EXERCISE REQUIREMENTS | Provide the number of lines in the records that hold the string "will", without any other words.

RECORDS FOR THIS TASK |
▶

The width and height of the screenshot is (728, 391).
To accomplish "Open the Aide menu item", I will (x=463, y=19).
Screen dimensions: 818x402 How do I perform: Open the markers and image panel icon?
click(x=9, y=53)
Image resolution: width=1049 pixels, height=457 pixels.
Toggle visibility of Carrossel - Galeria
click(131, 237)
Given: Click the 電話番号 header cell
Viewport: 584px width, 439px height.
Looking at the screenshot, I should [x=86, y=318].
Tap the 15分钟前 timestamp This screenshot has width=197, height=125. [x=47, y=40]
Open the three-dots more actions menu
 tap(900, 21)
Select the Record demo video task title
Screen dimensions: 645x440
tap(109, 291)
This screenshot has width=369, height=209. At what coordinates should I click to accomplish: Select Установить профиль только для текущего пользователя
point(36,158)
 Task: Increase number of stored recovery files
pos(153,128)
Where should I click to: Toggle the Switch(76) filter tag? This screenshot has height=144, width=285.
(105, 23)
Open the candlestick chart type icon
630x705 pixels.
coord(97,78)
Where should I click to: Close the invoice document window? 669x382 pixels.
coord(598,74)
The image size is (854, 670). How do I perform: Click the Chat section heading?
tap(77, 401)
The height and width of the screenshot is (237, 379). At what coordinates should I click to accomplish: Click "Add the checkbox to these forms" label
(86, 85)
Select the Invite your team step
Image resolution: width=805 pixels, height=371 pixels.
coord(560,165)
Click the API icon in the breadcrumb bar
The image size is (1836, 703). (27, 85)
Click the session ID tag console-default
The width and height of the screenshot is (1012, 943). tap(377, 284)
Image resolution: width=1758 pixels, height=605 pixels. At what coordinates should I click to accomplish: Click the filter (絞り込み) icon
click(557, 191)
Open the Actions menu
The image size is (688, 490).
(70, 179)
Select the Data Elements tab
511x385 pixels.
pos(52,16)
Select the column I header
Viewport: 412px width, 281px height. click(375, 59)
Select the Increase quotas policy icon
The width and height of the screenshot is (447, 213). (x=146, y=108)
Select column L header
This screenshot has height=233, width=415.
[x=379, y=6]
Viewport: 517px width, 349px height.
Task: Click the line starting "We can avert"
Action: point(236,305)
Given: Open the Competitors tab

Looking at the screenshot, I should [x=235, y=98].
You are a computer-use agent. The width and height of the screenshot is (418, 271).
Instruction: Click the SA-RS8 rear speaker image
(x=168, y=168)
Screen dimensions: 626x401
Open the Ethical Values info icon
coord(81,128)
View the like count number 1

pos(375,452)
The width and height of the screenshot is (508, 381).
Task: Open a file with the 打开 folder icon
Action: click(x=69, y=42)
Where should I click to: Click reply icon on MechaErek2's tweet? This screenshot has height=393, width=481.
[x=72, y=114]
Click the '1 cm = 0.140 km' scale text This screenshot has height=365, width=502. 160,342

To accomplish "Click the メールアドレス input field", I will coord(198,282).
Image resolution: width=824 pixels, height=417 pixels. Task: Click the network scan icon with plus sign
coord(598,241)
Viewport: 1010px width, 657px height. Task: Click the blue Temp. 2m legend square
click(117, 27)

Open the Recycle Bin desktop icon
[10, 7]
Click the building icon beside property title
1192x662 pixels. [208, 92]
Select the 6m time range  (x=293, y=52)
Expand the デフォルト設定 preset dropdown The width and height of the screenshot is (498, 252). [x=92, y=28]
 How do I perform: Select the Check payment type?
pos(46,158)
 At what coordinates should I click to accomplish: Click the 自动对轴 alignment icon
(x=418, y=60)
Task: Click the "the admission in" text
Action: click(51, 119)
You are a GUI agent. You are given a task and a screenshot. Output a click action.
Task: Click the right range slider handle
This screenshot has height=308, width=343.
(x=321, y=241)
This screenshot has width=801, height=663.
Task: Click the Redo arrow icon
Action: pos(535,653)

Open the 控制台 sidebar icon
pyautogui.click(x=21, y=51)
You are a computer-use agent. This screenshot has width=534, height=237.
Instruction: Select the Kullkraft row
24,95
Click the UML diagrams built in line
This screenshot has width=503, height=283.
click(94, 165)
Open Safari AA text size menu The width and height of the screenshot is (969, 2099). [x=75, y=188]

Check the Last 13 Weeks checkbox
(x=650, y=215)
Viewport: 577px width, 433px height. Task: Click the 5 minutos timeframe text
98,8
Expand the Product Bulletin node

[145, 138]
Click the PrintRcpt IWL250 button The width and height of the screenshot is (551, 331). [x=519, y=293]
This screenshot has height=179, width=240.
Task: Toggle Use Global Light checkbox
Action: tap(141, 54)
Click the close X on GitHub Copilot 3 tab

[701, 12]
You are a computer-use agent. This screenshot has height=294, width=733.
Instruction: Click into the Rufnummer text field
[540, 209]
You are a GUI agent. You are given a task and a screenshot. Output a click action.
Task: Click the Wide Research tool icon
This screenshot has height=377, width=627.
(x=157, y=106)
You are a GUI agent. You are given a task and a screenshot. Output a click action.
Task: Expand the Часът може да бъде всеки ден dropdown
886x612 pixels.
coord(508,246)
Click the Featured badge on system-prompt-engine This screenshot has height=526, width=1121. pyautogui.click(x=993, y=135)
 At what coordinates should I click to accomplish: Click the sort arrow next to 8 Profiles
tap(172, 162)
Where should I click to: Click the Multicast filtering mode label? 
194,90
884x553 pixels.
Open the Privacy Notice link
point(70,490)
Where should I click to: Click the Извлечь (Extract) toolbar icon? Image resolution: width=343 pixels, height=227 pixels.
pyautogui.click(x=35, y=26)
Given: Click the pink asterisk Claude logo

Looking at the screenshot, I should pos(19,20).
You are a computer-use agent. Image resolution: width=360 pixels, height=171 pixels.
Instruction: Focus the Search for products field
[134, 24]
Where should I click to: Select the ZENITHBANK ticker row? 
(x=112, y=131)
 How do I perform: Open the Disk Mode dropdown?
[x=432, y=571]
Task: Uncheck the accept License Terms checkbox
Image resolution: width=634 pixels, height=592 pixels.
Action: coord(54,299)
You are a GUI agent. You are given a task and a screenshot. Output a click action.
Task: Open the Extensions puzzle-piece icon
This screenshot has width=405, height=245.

◀

TASK SOLUTION | 2